Function name | Description | Arguments | Example |
---|---|---|---|
ConnectionNew |
Allocate a new (but uninitialized) connection. | (AdbcConnection*, AdbcError*) |
AdbcConnectionNew(&adbc_connection, &adbc_error) |
ConnectionSetOption |
Options may be set before ConnectionInit. | (AdbcConnection*, const char*, const char*, AdbcError*) |
AdbcConnectionSetOption(&adbc_connection, ADBC_CONNECTION_OPTION_AUTOCOMMIT, ADBC_OPTION_VALUE_DISABLED, &adbc_error) |
ConnectionInit |
Finish setting options and initialize the connection. | (AdbcConnection*, AdbcDatabase*, AdbcError*) |
AdbcConnectionInit(&adbc_connection, &adbc_database, &adbc_error) |
ConnectionRelease |
Destroy this connection. | (AdbcConnection*, AdbcError*) |
AdbcConnectionRelease(&adbc_connection, &adbc_error) |
A set of functions that retrieve metadata about the database. In general, these functions will return Arrow objects, specifically an ArrowArrayStream.

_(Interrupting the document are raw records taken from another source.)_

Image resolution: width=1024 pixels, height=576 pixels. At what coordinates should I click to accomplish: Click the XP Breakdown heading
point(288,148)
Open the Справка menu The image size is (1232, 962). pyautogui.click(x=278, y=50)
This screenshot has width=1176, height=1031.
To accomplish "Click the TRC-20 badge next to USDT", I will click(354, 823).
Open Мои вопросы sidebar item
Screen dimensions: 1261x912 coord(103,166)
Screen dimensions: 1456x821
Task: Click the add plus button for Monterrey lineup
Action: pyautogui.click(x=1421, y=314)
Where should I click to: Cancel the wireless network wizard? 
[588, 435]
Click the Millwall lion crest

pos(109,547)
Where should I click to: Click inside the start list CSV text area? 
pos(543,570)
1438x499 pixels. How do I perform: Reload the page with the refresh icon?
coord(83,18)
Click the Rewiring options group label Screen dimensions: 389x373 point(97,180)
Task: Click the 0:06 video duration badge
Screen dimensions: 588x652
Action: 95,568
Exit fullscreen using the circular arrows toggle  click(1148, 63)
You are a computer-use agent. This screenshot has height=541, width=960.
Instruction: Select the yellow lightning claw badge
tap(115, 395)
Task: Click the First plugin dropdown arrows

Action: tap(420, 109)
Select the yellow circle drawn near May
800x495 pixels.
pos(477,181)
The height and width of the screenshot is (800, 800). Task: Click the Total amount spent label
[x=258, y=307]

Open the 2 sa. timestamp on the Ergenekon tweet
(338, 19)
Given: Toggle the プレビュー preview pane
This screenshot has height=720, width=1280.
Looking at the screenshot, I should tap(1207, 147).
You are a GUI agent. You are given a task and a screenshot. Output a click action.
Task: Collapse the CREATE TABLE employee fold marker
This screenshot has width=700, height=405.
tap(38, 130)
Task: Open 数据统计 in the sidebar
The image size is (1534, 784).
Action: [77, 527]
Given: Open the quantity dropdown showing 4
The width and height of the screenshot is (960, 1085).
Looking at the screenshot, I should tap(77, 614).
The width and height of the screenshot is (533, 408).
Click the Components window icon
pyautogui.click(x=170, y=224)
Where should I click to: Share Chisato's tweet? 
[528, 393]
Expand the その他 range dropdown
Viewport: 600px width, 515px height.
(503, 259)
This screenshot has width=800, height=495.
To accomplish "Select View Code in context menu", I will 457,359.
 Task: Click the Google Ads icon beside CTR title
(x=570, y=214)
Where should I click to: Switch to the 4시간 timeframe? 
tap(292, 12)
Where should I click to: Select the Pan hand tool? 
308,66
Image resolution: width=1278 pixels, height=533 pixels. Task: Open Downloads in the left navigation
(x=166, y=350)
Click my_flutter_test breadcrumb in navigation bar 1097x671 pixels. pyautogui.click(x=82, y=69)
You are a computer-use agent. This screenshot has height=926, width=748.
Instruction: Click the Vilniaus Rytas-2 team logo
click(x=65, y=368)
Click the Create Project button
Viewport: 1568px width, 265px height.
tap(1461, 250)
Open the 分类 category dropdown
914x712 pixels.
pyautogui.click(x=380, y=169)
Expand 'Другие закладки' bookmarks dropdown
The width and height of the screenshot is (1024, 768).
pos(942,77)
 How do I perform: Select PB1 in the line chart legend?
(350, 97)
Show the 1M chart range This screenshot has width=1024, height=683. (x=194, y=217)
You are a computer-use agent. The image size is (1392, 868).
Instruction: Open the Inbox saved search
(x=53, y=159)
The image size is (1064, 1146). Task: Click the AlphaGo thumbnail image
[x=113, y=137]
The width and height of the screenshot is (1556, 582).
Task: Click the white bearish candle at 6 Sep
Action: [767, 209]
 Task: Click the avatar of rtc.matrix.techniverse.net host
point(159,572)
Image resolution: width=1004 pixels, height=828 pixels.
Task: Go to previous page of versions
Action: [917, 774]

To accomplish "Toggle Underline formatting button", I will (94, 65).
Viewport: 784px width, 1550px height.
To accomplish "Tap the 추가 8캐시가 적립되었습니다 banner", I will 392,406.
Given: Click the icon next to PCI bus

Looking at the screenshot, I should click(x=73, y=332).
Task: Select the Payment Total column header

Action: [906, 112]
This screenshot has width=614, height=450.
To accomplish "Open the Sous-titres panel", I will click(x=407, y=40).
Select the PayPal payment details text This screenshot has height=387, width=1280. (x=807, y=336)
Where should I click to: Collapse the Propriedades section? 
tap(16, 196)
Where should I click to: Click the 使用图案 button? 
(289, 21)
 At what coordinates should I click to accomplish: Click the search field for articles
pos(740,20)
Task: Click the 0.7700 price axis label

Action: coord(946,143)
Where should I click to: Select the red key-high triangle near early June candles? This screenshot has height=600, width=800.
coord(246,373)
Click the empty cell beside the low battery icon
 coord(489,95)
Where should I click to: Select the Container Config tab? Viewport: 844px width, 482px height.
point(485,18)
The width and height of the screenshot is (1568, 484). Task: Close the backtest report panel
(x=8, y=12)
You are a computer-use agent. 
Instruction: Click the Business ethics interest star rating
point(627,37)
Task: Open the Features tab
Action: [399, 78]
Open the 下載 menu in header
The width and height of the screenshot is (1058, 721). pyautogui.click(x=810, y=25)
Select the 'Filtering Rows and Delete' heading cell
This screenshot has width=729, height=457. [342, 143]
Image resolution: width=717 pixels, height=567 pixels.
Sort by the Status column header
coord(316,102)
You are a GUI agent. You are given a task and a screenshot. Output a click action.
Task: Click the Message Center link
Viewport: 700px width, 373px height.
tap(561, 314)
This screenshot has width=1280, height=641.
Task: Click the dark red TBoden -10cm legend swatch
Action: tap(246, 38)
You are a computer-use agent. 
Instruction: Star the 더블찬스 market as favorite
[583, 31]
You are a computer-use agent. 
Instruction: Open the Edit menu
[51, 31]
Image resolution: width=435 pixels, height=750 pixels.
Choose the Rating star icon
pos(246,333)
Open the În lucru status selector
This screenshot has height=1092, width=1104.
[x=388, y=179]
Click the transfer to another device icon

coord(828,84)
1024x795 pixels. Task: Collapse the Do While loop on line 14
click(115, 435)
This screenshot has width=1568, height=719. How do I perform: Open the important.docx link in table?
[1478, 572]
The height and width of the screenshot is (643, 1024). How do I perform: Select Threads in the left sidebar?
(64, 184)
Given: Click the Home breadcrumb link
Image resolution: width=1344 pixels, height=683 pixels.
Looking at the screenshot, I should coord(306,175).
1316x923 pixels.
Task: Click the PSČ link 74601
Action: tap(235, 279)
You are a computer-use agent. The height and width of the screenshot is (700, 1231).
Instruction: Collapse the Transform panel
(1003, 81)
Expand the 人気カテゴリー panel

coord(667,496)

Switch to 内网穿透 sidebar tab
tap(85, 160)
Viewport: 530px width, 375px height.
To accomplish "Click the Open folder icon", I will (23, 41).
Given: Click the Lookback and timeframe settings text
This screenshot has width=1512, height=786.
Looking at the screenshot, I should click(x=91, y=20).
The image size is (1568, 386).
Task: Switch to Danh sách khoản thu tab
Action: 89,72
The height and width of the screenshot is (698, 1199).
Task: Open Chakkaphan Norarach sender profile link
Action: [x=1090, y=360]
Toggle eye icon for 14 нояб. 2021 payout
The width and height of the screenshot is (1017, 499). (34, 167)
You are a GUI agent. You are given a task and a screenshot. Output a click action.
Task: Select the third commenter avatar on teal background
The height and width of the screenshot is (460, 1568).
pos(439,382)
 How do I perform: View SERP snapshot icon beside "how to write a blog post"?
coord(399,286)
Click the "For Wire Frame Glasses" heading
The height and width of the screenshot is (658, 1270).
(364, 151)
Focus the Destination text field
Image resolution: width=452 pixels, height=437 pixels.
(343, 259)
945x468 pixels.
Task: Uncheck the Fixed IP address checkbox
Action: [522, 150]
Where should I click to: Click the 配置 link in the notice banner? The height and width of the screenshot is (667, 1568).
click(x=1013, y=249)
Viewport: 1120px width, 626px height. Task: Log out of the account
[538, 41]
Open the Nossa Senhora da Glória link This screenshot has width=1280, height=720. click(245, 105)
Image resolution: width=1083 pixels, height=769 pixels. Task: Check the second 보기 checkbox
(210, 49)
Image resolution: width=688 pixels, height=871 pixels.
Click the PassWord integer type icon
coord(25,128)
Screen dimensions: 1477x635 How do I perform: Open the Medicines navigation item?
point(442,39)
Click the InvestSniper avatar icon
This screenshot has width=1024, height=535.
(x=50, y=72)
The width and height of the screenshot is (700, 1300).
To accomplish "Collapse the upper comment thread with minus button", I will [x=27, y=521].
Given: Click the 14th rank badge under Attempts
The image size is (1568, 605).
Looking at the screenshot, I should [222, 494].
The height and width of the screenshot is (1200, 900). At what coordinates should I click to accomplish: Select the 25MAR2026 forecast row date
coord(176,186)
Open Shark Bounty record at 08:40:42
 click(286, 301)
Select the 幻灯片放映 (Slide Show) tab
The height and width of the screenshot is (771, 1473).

Function name | Description | Arguments | Example |
---|---|---|---|
ConnectionGetObjects |
Get a hierarchical view of all catalogs, database schemas, tables, and columns. | (AdbcConnection*, int, const char*, const char*, const char*, const char**, const char*, ArrowArrayStream*, AdbcError*) |
AdbcDatabaseInit(&adbc_database, &adbc_error) |
ConnectionGetTableSchema |
Get the Arrow schema of a table. | (AdbcConnection*, const char*, const char*, const char*, ArrowSchema*, AdbcError*) |
AdbcDatabaseRelease(&adbc_database, &adbc_error) |
ConnectionGetTableTypes |
Get a list of table types in the database. | (AdbcConnection*, ArrowArrayStream*, AdbcError*) |
AdbcDatabaseNew(&adbc_database, &adbc_error) |
A set of functions with transaction semantics for the connection. By default, all connections start with auto-commit mode on, but this can be turned off via the ConnectionSetOption function.
Function name | Description | Arguments | Example |
---|---|---|---|
ConnectionCommit |
Commit any pending transactions. | (AdbcConnection*, AdbcError*) |
AdbcConnectionCommit(&adbc_connection, &adbc_error) |
ConnectionRollback |
Rollback any pending transactions. | (AdbcConnection*, AdbcError*) |
AdbcConnectionRollback(&adbc_connection, &adbc_error) |
Statement
Statements hold state related to query execution. They represent both one-off queries and prepared statements. They can be reused; however, doing so will invalidate prior result sets from that statement.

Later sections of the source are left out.